The Church that is in their house - In these primitive times no such places existed as those which we now term churches; the word always signifying the congregation or assembly of believers, and not the place they assembled in. See the term defined at the end of the notes, Matthew 16:28; (note).

Epenetus - the first fruits of Achaia - In 1 Corinthians 16:15, the house or family of Stephanas is said to be the first fruits of Achaia: how then can it be said here, that Epenetus was the first fruits, or first person who had received the Gospel in that district? Ans. - Epenetus might have been one of the family of Stephanas; for it is not said that Stephanas was the first fruits, but his house or family; and there can be no impropriety in supposing that one of that house or family was called Epenetus; and that this person, being the only one of the family now at Rome, might be mentioned as the first fruits of Achaia; that is, one of that family which first received the Gospel in that country. This would rationally account for the apparent difficulty, were we sure that Αχαιας, of Achaia, was the true reading: but this is more than doubtful, for Ασιας, of Asia, is the reading of ABCDEFG, some others; the Coptic, Ethiopic, Armenian, Vulgate, and Itala; and some of the chief of the fathers. On this evidence Griesbach has admitted it into the text. Yet the other reading is sufficiently natural, for the reasons already assigned.

Albert Barnes
Notes on the Whole Bible

The church that is in their house - Aquila and Priscilla are mentioned Acts 18:26 as having received “Apollos” into their family, to instruct him more perfectly. The church in their house is also mentioned 1 Corinthians 16:19. This may mean either the church that was accustomed to assemble for worship at their hospitable mansion; or it may mean their own family with their guests, regarded as a “church.” In those times Christians had no houses erected for public worship, and were therefore compelled to meet in their private dwellings.

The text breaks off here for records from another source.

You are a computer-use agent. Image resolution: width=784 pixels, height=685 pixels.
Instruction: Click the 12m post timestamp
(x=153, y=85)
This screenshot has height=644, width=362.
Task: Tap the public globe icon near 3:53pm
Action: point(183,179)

Salute - The same word before translated “greet.”

Who is the first-fruits - One who first embraced Christianity under my preaching in Achaia. The “first-fruits” were a small part of the harvest, which was first gathered and offered to the Lord; Exodus 22:29; Exodus 23:16; Leviticus 2:12; Deuteronomy 18:4. In allusion to this, Paul calls Epenetus the first-fruits of the great spiritual harvest which had been gathered in Achaia.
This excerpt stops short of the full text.